→ **Exercise requirements**
Report each line in the data that contains the word "Screen", copying every such line in full.

→ **Given data**
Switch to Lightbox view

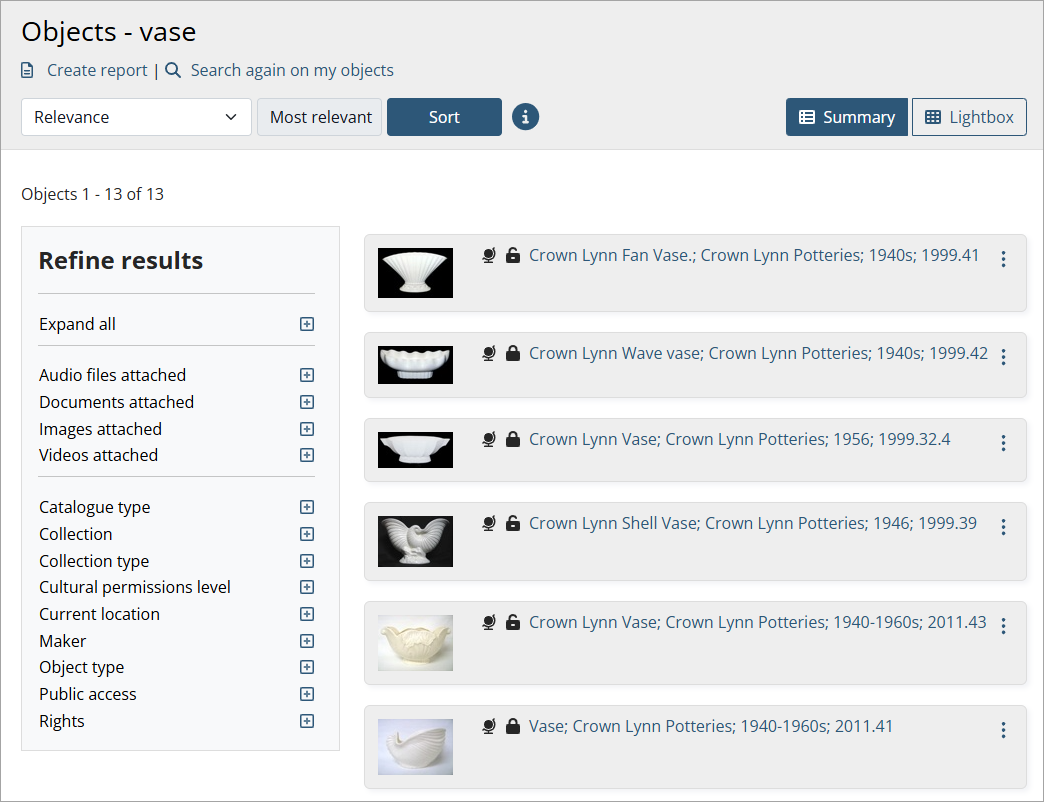(x=969, y=117)
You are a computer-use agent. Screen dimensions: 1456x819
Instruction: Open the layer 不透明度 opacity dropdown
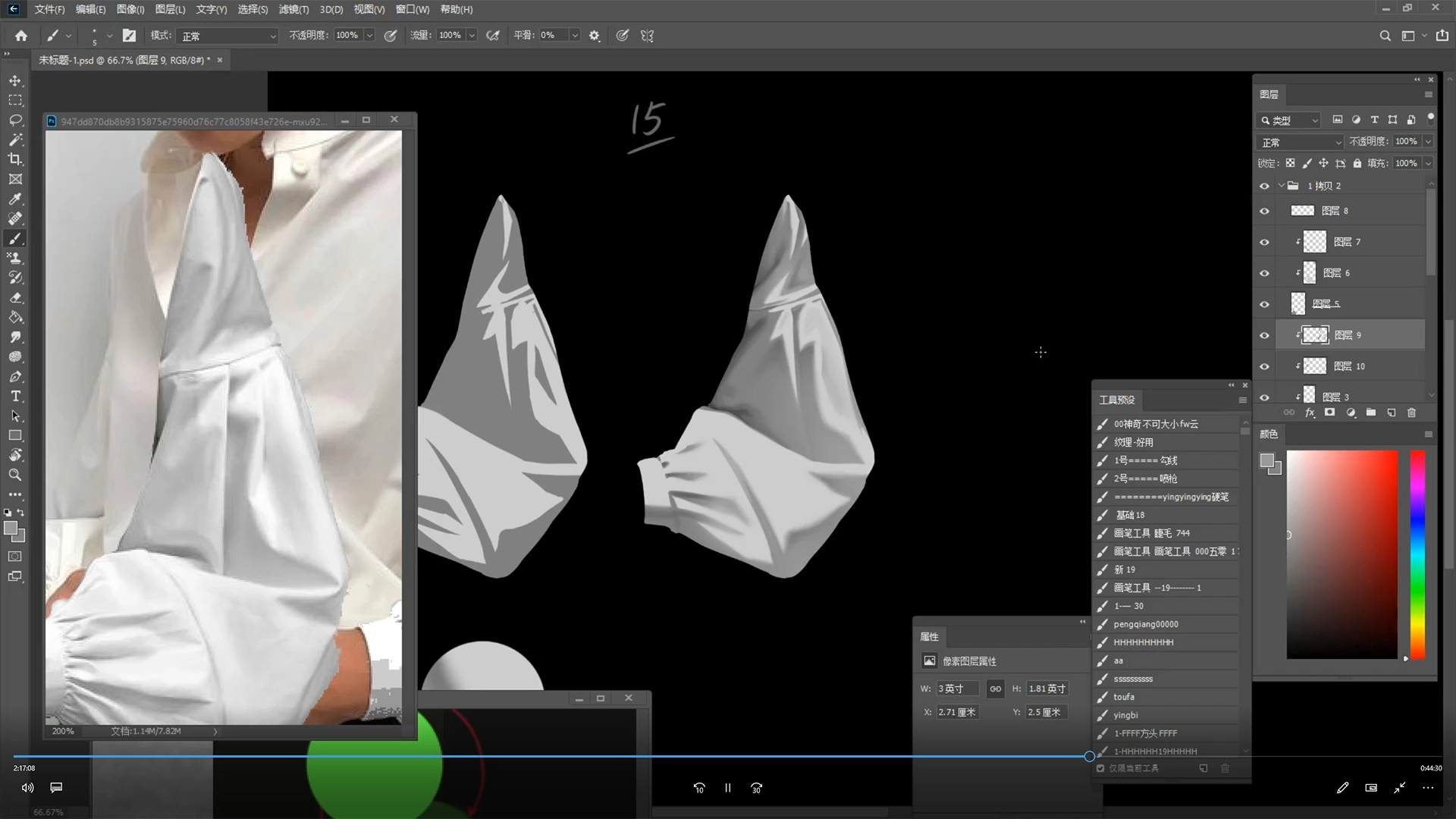[1428, 142]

→ **Reply to the exercise**
You are a computer-use agent. Screen dimensions: 1456x819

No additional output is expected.